Analysis engine 220 receives the hierarchical data structure and outputs a hierarchical validated invoice. In other words, in the exemplary embodiment, analysis engine 220 analyzes the XML invoice and validates it by checking the included billing components for completeness and accuracy.

In order to check for completeness and accuracy, certain billing components should always be present for certain vendor invoices and for certain billing platforms. In particular, in the majority of telecommunication invoices the following components are captured at the highest level: invoice date, due date, account number, remittance information, total amount due, currently monthly charges, etc. At the next level, there may be a check of whether the sum of the child billing components are equal to their parent billing components. Every branch of the billing components is validated to make sure the calculation involving the child billing components equals the parent billing components.

In order for analysis engine 220 to analyze and validate invoices the analysis engine applies a set of rules 250 from the corresponding knowledge base 230. Rules 250 are a collection of vendor and billing platform specific rules. A rule consists of a pattern that describes how the rule can be applied to the hierarchical data structure and an action that describes what should be done when the rule is applied. Optionally, a rule can have further conditions that restrict the applicability of the rule. For example, the rule may only be applied if another rule has previously been applied. In an exemplary embodiment, rules 250 define an implicit strategy to exhaustively apply all the rules.

As would be appreciated by a person of ordinary skill in the art, various structures and formats may be used to represent rules 250. In addition, as would be appreciated by a person of ordinary skill in the art, various methods and techniques may be used to apply the rules to the machine encoded text in order to analyze and validate the billing components and the relationships between the billing components.

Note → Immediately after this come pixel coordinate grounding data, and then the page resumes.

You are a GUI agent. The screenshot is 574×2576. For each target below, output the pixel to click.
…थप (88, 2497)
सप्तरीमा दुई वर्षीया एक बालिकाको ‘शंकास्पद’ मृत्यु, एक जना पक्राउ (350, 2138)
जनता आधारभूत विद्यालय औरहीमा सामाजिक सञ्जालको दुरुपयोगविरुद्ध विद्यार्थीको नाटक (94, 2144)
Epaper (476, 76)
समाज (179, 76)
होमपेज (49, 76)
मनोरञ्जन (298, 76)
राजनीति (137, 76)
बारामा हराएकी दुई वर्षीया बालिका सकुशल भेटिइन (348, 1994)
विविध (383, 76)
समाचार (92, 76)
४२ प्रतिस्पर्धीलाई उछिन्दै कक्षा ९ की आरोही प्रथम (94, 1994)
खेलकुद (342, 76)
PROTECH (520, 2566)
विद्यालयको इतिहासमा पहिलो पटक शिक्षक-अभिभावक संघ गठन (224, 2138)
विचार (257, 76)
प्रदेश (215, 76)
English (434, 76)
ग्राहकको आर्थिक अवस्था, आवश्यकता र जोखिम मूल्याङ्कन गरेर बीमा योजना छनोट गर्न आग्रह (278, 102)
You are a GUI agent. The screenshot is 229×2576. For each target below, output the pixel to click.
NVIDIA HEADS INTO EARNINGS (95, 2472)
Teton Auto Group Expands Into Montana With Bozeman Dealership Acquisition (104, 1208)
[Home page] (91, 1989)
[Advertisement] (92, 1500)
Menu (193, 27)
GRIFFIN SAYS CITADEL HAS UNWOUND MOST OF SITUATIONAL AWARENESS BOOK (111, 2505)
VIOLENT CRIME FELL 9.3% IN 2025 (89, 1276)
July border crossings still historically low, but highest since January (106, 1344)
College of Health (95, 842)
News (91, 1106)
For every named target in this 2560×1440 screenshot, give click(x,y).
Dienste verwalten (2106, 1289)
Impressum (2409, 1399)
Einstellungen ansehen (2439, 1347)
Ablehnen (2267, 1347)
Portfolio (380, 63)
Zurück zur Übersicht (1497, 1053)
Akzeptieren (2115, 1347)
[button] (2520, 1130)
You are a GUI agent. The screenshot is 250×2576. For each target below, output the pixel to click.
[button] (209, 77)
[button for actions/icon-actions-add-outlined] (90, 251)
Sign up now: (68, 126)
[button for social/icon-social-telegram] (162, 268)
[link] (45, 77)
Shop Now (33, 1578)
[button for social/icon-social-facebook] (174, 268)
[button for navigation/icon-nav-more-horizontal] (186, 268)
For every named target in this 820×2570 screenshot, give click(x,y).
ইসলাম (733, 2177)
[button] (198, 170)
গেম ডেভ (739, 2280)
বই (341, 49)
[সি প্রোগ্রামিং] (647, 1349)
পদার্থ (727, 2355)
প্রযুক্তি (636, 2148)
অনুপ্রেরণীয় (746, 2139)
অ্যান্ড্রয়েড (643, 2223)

If there are any billing components that are not calculated properly after rules 250 have been applied, then analysis engine 220 knows there is an issue with OCR engine 108 or the rules 250 in knowledge base 230 are incomplete. In the case of a problem with OCR engine 108, there is either a OCR problem with the parent billing component or one of its child components. In the case of an incomplete knowledge base 230, there is either a missing rule(s) or the rule(s) have been incorrectly defined for the given vendor and billing platform. In either case, the unique tag numbers associated with each billing component in the hierarchical data structure are flagged as needing to be corrected. This ensures that it is easy and quick for a person to correct either a OCR problem or further train the knowledge base 230. Further training the knowledgebase may include adding additional rules or correcting existing rules in rules 250 for the identified vendor and billing platform.

If the billing components are complete and accurate, then the invoice is likely correct. Analysis engine 220 generates a successful validation result and the sends the hierarchical validated invoice to be imported and analyzed by other modules.

An example paper invoice is illustrated in FIGS. 3 and 4. The paper invoice is a monthly gas and electric bill. FIG. 3 illustrates the first page of the invoice. FIG. 4 illustrates the second page of the invoice.

The invoice is composed of words, phrases and images. The number and combination of the words, phrases and images, as well as the spatial relationships between them, uniquely identifies a vendor and billing platform with the invoice. In this case, the vendor is Public Service Enterprise Group (PSEG) and the billing platform is a monthly gas and electric bill.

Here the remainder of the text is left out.